*** THE DATA Section Begins ***

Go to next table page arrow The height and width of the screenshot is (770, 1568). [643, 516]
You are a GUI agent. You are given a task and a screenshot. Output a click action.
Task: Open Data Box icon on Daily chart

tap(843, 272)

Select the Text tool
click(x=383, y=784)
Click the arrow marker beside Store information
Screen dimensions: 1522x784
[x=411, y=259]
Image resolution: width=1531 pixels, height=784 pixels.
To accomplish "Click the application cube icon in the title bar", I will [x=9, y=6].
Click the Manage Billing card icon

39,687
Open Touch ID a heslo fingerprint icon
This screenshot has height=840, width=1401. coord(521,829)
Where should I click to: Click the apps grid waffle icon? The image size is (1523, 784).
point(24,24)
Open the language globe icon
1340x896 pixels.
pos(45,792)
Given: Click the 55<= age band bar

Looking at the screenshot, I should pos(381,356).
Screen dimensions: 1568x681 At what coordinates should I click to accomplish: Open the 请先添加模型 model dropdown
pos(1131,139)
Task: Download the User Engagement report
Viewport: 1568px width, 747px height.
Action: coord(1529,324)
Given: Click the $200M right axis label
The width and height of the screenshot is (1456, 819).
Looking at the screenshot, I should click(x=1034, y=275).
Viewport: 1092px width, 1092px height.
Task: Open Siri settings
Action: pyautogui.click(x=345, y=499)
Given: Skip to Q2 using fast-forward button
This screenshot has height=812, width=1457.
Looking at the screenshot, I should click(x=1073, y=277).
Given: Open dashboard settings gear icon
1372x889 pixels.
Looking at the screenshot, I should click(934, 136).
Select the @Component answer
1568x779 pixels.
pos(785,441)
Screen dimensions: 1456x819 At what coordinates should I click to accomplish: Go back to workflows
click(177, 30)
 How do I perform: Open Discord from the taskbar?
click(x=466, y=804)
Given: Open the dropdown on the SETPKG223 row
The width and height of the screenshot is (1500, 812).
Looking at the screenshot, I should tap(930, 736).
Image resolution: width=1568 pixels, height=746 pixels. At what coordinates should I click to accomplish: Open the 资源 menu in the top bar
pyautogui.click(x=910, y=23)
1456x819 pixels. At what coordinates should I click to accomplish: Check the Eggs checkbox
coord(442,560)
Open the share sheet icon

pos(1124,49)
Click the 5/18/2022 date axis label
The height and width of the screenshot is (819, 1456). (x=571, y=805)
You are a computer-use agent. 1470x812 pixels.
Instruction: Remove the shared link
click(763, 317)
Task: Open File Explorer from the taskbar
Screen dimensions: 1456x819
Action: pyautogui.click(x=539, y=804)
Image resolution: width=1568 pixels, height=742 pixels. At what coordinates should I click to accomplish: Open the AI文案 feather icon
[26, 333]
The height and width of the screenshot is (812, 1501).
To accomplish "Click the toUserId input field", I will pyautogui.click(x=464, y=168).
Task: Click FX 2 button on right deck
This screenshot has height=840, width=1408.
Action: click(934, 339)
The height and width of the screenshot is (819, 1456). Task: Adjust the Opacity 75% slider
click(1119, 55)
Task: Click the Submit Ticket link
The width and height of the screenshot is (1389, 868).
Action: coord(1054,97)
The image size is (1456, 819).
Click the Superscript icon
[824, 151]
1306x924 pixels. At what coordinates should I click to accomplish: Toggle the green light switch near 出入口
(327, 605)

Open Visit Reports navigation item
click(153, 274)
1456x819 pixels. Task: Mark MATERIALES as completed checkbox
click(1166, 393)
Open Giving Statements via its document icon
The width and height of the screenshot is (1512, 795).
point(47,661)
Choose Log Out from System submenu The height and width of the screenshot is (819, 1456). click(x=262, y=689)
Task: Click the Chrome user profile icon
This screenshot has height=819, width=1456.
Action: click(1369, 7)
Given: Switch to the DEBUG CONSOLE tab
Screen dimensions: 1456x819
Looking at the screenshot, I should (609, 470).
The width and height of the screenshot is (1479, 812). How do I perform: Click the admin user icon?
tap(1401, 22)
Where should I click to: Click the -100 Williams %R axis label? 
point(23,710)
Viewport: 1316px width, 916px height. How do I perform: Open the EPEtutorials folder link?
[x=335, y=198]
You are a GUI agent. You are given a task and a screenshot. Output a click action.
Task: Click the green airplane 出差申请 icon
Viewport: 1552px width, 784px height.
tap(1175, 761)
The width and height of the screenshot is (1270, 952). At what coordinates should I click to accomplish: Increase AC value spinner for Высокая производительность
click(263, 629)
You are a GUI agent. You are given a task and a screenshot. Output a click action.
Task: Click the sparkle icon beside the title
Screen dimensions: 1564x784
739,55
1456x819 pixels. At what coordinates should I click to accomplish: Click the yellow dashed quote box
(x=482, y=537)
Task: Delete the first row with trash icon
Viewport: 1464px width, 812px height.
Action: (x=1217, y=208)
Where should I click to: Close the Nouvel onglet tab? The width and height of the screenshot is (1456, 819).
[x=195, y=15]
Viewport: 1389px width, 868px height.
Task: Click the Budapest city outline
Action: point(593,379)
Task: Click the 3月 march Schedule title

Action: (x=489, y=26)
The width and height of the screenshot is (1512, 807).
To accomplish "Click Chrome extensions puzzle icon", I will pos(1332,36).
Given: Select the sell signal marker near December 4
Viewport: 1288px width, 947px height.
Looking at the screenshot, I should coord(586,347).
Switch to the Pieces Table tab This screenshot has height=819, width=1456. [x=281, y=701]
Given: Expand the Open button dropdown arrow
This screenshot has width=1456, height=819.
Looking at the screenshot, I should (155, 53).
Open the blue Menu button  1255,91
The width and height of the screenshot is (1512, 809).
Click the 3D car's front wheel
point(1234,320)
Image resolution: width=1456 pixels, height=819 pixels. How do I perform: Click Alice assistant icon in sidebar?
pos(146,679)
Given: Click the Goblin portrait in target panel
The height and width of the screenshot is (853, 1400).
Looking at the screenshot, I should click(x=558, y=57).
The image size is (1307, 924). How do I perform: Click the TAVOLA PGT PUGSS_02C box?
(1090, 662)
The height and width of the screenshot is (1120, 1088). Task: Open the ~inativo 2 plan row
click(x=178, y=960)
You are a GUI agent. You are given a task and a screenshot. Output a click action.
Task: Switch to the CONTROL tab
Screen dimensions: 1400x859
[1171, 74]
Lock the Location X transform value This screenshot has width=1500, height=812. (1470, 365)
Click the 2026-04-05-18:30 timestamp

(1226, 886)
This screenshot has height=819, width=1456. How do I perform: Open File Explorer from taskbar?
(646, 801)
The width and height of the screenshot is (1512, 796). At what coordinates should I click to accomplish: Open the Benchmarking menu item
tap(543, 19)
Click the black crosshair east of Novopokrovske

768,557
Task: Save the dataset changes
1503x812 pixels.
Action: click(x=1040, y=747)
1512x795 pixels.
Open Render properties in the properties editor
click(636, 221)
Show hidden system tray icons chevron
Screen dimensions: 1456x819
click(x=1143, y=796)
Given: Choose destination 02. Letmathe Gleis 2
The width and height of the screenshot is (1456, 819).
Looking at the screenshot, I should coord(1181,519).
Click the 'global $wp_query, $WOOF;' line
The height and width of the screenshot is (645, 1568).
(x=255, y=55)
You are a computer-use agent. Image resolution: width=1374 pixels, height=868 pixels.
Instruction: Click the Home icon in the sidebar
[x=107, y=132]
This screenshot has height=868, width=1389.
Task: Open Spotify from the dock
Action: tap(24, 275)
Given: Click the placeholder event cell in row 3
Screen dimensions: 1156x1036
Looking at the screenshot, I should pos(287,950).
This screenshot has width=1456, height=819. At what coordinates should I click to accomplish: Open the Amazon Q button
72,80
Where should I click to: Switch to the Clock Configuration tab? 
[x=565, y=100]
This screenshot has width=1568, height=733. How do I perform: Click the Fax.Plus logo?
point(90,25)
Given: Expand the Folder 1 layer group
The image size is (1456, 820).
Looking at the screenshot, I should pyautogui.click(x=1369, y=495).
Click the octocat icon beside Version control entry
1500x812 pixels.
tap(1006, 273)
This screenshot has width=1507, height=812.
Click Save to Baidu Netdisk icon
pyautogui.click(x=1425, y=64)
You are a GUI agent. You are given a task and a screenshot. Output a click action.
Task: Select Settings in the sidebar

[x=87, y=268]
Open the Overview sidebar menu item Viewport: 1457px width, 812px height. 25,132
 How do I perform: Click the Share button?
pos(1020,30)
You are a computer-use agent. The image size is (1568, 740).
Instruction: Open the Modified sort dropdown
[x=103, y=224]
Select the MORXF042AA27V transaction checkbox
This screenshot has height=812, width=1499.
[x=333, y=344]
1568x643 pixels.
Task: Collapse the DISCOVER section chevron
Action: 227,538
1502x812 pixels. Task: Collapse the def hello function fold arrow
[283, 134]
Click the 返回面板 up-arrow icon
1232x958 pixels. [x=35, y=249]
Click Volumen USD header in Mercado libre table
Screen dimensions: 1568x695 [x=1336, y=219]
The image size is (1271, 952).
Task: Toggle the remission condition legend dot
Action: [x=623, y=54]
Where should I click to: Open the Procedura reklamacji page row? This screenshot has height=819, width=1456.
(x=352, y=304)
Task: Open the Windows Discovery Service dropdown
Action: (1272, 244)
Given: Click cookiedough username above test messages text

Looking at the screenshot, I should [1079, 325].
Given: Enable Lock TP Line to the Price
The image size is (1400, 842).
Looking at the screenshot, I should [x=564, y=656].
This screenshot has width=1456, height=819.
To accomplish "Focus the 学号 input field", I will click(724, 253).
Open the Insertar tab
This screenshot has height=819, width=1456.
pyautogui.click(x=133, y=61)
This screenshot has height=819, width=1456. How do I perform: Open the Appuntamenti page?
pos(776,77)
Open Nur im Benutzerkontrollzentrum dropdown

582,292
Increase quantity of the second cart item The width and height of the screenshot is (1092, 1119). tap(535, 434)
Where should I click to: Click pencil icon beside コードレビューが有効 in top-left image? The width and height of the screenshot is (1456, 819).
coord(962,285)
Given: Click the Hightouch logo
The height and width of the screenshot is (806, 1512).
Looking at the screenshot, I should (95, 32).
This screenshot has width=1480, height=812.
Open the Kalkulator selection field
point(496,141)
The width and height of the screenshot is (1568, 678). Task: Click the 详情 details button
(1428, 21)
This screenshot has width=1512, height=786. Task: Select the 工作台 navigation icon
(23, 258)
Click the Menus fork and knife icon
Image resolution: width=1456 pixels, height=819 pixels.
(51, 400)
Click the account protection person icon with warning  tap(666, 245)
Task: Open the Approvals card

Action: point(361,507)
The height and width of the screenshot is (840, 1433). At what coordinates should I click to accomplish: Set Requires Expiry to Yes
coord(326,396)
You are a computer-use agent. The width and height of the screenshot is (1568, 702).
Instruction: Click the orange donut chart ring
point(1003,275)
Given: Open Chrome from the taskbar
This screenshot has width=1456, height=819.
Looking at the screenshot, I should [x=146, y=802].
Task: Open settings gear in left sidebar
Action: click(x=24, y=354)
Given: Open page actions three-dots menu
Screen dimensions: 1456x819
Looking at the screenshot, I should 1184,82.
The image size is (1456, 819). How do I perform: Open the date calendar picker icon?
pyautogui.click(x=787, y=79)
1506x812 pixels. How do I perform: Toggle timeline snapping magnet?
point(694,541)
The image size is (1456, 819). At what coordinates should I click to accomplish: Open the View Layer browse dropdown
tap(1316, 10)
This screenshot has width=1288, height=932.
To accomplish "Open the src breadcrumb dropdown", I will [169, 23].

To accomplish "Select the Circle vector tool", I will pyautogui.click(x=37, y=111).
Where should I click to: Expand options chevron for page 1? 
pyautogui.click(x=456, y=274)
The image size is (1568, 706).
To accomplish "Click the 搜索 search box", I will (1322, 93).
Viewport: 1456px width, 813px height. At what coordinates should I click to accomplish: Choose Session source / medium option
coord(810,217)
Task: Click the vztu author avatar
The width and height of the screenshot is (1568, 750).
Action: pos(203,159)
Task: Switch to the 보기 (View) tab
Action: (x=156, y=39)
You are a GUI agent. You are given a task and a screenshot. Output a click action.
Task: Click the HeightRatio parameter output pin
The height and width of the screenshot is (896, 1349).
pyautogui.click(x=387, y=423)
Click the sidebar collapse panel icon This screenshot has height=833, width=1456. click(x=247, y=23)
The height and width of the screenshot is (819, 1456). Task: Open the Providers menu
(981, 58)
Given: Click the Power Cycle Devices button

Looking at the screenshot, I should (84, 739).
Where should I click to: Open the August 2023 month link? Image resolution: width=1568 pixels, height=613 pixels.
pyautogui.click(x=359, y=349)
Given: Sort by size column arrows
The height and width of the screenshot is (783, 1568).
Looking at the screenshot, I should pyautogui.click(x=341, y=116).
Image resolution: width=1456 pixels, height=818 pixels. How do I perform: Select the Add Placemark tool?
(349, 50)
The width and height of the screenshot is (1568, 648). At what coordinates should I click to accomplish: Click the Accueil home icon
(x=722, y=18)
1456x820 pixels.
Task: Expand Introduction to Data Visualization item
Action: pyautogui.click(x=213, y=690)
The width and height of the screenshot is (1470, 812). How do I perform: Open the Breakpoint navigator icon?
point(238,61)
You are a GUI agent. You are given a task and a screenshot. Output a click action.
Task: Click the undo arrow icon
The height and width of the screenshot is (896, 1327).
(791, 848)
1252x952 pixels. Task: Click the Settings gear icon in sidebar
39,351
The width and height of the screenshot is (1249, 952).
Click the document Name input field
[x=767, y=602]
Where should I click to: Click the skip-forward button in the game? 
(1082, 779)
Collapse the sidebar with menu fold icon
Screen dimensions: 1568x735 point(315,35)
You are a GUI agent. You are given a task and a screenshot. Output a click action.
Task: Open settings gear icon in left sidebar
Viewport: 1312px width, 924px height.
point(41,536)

*** THE DATA Section Ends ***

For this exercise, please output exactly the lines above starting at the line with "Open Giving Statements via its document icon" and ending at the line with "Choose Log Out", ends included.

Open Giving Statements via its document icon
The width and height of the screenshot is (1512, 795).
point(47,661)
Choose Log Out from System submenu The height and width of the screenshot is (819, 1456). click(x=262, y=689)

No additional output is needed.